4. Le permis de construire n’étant pas caduc, les conclusions tendant à ce qu’il soit enjoint au maire de prendre un arrêté interruptif de travaux, au motif de la caducité du permis de construire, ne peuvent qu’être rejetées.
Sur les conclusions présentées par sur le fondement de l’article L. 761-1 du code de justice administrative :
5. Les dispositions de l’article L. 761-1 du code de justice administrative font obstacle à ce que soit mis à la charge de la société Barneoud qui n’a pas la qualité de partie perdante à la présente instance le versement aux associations requérantes d’une quelconque somme sur ce fondement. Dans les circonstances de l’espèce, il y a lieu de mettre à la charge de l’association En Toute Franchise – Département des Bouches-du-Rhône, et l’association des commerçants de Plan de Campagne – Centre De Vie Régional le versement à la société Barneoud de la somme de 1 500 euros sur le fondement de l’article L. 761-1 du code de justice administrative.
O R D O N N E :
Article 1er : L’intervention de l’association Avenir de Plan de Campagne est admise.

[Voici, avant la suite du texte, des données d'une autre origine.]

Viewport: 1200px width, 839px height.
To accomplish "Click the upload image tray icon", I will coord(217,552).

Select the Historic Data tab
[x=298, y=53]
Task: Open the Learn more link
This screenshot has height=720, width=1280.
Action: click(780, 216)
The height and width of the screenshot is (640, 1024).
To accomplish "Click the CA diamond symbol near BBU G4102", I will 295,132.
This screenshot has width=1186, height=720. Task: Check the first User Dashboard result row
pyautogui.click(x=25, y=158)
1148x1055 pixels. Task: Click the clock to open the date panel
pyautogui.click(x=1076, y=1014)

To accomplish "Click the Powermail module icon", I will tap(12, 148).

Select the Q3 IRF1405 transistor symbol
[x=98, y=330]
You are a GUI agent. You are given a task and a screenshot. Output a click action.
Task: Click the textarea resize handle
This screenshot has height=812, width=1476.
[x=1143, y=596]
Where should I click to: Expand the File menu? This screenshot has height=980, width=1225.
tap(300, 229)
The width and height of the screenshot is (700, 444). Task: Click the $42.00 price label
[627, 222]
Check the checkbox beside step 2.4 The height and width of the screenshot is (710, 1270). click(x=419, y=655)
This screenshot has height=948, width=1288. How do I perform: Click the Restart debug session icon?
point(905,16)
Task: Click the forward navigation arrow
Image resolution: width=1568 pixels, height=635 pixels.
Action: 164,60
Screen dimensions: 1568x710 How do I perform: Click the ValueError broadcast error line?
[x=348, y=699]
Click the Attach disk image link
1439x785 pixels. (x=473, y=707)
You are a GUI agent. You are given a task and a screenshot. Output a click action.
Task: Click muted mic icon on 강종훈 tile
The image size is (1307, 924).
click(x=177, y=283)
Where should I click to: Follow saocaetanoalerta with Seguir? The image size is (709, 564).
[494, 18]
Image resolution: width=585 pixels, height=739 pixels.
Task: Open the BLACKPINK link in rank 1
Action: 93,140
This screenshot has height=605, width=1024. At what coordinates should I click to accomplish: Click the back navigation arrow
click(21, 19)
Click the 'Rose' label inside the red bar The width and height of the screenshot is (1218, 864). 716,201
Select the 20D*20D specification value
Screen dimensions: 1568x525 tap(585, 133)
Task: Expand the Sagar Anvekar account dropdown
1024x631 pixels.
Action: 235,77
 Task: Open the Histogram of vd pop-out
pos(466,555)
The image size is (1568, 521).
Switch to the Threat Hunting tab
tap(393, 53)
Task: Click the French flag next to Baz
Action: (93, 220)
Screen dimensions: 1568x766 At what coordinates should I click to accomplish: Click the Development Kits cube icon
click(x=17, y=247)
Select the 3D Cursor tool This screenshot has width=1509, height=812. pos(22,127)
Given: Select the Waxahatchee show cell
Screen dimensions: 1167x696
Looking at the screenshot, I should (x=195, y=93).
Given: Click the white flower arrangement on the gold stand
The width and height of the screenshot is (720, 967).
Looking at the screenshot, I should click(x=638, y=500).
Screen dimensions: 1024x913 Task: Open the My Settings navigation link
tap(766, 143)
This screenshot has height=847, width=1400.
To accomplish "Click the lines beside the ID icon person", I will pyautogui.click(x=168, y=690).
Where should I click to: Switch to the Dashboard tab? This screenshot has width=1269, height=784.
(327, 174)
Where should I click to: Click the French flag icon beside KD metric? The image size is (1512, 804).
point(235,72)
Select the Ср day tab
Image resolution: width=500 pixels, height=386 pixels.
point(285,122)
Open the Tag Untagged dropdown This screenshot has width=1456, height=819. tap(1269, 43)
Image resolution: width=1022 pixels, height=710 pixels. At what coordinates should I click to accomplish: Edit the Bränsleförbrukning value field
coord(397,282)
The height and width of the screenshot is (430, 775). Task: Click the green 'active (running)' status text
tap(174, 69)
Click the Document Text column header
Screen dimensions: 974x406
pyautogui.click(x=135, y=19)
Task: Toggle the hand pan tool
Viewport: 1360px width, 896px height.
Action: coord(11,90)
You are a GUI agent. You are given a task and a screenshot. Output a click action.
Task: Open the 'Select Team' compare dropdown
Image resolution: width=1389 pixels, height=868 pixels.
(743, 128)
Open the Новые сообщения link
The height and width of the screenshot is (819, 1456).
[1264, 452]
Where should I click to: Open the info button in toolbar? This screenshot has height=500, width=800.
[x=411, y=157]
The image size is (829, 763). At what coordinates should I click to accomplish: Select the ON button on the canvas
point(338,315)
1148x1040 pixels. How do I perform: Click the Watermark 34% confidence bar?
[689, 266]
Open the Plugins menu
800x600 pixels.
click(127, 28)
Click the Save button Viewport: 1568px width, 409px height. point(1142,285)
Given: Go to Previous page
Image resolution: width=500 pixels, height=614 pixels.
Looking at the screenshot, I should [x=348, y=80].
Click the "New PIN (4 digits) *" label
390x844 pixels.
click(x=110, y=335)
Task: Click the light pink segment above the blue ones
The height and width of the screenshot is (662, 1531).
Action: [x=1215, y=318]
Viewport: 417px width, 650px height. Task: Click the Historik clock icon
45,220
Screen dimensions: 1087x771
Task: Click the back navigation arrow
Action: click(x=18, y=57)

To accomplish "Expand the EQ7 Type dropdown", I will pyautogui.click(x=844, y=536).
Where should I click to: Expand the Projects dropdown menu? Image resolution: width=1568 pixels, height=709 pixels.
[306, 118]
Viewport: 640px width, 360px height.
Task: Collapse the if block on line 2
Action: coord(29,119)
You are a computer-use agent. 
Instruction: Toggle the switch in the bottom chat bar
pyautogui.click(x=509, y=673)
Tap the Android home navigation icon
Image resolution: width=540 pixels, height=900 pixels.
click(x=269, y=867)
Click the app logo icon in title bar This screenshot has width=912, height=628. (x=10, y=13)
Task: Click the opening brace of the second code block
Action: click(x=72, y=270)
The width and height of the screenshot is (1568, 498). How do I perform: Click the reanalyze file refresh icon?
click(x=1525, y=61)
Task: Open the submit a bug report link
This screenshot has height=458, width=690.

Article 2 : La requête de l’association En Toute Franchise – Département des Bouches-du-Rhône, et l’association des commerçants de Plan de Campagne – Centre De Vie Régional est rejetée.
Article 3 : L’association En Toute Franchise – Département des Bouches-du-Rhône, et l’association des commerçants de Plan de Campagne – Centre de Vie Régional, prises ensemble, verseront à la société Barneoud Développement la somme de 1 500 euros sur le fondement de l’article L. 761-1 du code de justice administrative.
Article 4 : La présente ordonnance sera notifiée à l’association En Toute Franchise – Département des Bouches-du-Rhône, et l’association des commerçants de Plan de Campagne – Centre de Vie Régional, prises ensemble, à l’association Avenir Plan de campagne, et à la société Barnéoud Développement, à la commune de Les Pennes-Mirabeau et au Préfet des Bouches-du-Rhône.
Fait à Marseille, 4 avril 2025
Le juge des référés,
Signé
Jean-Marie A
La République mande et ordonne au préfet des Bouches-du-Rhône, en ce qui le concerne et à tous les commissaires à ce requis en ce qui concerne les voies de droit commun contre les parties privées de pourvoir à l’exécution de la présente ordonnance.